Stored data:
^^^^

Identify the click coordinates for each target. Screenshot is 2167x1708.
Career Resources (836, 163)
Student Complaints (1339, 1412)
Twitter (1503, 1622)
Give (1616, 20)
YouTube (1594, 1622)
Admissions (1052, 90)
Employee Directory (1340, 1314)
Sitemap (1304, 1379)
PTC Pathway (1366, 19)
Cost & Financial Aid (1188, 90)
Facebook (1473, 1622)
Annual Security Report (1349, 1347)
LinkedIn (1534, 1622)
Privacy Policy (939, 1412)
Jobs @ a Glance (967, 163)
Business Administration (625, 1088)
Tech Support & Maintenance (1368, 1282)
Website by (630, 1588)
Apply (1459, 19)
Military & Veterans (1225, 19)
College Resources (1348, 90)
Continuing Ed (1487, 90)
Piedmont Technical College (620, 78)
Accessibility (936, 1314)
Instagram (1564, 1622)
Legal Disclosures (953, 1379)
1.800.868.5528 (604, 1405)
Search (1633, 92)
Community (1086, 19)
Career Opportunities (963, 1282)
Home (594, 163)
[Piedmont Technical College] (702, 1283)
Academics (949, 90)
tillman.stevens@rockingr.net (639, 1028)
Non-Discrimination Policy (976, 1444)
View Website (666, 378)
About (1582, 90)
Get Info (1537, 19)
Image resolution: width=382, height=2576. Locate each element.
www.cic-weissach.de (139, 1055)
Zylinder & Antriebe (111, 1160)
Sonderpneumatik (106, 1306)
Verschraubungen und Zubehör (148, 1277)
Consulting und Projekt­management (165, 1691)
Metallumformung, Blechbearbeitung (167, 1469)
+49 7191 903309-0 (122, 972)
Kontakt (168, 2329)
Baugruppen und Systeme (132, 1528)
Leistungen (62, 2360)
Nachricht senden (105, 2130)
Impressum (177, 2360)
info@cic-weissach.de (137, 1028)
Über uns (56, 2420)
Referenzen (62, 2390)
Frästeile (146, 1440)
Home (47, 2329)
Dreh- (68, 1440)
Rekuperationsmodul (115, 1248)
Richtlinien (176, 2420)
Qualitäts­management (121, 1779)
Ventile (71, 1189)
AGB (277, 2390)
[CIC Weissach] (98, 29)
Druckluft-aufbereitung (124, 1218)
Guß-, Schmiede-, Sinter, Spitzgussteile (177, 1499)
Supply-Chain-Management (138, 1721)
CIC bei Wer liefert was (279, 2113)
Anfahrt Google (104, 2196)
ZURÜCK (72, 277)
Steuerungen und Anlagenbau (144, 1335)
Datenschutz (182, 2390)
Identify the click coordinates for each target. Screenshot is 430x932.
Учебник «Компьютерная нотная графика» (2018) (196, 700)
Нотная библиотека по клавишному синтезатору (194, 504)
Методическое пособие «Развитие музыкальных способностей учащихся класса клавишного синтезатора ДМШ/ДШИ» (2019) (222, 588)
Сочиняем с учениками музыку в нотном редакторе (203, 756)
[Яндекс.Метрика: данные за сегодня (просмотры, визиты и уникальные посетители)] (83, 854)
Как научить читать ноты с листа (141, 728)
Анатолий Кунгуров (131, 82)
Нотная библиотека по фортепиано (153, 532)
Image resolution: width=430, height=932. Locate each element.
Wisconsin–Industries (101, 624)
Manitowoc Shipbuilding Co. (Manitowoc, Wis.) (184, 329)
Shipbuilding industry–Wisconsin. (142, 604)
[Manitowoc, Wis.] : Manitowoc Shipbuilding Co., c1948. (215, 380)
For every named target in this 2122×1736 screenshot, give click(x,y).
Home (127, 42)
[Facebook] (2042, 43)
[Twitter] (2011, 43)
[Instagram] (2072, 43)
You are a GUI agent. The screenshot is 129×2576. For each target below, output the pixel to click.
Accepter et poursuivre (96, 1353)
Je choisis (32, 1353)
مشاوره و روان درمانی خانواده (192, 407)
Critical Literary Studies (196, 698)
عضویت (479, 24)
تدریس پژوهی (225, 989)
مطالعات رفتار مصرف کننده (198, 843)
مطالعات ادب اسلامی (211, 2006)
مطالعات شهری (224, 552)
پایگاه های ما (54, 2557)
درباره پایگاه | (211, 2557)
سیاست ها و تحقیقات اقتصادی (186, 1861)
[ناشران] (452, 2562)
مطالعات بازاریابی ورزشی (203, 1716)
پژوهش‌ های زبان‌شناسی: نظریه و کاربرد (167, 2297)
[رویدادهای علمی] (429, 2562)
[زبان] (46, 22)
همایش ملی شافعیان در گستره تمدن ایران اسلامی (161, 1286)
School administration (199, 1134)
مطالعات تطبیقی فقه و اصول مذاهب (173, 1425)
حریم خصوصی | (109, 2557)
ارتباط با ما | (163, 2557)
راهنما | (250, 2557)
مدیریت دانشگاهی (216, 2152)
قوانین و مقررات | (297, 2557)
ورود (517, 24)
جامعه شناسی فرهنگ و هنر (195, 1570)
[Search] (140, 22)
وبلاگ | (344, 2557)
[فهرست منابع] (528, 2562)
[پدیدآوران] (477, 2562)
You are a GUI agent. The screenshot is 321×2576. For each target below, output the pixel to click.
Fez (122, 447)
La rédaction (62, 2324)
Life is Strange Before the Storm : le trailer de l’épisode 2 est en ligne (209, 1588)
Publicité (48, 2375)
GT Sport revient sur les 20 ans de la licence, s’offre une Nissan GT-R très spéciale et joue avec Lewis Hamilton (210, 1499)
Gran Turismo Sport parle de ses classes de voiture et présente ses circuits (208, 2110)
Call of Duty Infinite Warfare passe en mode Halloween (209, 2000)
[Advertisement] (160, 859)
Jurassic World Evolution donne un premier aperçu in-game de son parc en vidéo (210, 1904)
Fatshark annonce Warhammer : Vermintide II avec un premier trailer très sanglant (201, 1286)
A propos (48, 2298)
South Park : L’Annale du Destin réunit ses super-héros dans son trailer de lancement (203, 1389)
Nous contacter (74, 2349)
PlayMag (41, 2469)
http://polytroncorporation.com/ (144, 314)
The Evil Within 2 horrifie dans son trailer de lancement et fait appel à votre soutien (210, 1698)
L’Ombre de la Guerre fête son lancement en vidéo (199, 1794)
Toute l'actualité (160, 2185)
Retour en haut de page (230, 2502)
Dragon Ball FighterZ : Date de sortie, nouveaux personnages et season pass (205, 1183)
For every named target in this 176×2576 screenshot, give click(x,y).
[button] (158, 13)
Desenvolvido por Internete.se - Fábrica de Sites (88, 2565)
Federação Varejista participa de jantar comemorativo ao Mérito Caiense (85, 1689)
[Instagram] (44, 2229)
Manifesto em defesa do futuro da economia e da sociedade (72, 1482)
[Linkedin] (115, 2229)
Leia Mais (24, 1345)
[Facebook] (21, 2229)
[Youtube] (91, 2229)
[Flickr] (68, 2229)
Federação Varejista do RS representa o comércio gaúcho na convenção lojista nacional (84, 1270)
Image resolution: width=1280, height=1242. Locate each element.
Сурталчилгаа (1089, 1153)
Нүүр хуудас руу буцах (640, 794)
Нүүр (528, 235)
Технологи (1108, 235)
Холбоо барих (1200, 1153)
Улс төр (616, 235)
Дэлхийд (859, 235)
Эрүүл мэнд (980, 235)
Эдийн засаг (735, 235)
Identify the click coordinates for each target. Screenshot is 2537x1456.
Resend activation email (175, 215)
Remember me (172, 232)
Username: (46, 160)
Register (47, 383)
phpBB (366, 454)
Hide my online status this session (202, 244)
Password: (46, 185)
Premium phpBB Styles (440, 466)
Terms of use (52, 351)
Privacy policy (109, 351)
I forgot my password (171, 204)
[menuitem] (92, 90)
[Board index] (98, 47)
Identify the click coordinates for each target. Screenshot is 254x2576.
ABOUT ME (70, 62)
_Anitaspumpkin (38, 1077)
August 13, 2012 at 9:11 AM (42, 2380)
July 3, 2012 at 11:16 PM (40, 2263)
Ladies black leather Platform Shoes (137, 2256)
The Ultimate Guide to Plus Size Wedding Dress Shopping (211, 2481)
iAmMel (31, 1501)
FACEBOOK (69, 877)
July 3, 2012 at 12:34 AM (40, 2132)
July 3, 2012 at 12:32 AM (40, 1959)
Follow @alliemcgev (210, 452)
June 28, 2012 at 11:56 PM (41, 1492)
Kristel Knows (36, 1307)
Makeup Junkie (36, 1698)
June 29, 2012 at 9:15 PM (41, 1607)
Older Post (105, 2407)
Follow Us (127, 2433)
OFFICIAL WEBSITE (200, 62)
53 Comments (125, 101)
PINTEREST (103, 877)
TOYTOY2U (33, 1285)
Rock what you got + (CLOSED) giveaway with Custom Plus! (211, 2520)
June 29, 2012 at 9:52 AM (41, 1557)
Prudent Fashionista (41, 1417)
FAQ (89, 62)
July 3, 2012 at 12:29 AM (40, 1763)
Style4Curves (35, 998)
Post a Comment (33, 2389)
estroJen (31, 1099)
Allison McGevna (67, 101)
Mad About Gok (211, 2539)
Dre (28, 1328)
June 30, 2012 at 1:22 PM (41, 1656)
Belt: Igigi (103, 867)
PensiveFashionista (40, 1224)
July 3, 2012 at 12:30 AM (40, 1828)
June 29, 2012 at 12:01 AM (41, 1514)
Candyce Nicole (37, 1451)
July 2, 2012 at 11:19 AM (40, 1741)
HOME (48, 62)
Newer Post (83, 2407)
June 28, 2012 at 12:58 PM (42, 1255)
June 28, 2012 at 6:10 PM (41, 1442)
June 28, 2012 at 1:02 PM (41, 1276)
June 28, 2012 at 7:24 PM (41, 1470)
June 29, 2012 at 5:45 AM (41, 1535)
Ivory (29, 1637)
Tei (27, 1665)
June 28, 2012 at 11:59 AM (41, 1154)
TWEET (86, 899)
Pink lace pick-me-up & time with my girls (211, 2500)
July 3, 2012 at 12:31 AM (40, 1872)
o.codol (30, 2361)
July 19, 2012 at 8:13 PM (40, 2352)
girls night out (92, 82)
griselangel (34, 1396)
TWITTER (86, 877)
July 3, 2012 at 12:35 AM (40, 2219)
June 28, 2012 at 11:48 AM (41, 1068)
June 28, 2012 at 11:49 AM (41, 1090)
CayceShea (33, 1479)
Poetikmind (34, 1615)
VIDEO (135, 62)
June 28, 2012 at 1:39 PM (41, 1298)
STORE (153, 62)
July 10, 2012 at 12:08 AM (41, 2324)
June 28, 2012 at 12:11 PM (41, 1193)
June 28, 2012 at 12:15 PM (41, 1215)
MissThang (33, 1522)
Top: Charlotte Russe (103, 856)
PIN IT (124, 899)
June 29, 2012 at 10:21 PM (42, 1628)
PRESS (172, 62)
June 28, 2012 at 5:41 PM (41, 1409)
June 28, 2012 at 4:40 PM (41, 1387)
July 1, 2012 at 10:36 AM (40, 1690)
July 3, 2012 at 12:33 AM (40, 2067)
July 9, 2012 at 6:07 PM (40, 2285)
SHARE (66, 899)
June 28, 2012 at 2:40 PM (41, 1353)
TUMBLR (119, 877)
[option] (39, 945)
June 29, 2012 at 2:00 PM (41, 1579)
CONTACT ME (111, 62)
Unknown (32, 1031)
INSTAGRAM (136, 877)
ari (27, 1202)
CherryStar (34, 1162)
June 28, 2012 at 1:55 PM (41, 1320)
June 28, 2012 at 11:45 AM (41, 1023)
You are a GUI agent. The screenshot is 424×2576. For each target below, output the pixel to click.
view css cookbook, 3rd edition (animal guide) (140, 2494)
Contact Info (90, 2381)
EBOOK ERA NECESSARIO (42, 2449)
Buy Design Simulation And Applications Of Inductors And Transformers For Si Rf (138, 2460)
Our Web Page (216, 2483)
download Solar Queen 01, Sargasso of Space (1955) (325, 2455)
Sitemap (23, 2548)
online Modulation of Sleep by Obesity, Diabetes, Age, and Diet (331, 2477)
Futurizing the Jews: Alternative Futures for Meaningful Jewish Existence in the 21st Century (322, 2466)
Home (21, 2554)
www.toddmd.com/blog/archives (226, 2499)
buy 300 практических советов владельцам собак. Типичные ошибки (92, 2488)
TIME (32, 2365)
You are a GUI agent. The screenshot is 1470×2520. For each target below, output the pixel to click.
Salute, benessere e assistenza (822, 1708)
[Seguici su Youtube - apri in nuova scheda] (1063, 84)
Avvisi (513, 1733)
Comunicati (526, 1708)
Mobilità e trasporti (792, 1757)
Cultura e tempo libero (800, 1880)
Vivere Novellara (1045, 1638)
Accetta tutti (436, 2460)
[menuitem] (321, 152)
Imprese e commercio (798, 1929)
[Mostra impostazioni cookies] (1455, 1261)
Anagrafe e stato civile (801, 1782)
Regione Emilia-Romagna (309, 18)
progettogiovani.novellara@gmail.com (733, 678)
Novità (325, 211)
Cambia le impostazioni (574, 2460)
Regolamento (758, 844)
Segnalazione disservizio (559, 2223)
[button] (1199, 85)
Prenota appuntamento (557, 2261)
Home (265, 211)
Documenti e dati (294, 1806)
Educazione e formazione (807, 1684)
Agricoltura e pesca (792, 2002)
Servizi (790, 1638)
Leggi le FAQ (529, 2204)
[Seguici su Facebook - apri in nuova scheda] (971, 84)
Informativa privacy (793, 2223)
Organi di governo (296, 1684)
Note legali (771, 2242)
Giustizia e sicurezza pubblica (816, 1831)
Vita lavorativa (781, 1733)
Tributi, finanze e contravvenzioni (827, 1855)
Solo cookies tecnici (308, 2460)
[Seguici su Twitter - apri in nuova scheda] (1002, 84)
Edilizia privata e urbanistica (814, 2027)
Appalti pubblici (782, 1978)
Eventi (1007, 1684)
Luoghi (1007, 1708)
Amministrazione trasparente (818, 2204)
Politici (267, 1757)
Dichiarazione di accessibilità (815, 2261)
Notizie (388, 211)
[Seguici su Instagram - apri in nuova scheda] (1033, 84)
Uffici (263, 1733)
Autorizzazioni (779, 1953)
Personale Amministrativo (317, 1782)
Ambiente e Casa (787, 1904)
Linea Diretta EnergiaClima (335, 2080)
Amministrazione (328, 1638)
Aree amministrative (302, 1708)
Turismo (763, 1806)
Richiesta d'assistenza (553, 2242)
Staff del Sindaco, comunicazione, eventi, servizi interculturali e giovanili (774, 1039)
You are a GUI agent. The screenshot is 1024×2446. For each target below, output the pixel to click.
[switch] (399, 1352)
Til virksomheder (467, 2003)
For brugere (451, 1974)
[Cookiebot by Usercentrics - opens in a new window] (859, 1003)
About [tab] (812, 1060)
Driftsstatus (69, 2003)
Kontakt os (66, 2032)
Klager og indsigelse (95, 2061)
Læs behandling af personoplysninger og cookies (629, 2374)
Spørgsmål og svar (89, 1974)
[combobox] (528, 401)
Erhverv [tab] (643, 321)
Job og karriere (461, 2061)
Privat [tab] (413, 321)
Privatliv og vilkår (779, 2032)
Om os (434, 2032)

^^^^

YOUR GOAL:
From the opening line of the data above through the line holding "Tech Support & Maintenance (1368, 1282)", give every line again exactly as it stands.

SOLUTION TO THE PROBLEM:
Identify the click coordinates for each target. Screenshot is 2167x1708.
Career Resources (836, 163)
Student Complaints (1339, 1412)
Twitter (1503, 1622)
Give (1616, 20)
YouTube (1594, 1622)
Admissions (1052, 90)
Employee Directory (1340, 1314)
Sitemap (1304, 1379)
PTC Pathway (1366, 19)
Cost & Financial Aid (1188, 90)
Facebook (1473, 1622)
Annual Security Report (1349, 1347)
LinkedIn (1534, 1622)
Privacy Policy (939, 1412)
Jobs @ a Glance (967, 163)
Business Administration (625, 1088)
Tech Support & Maintenance (1368, 1282)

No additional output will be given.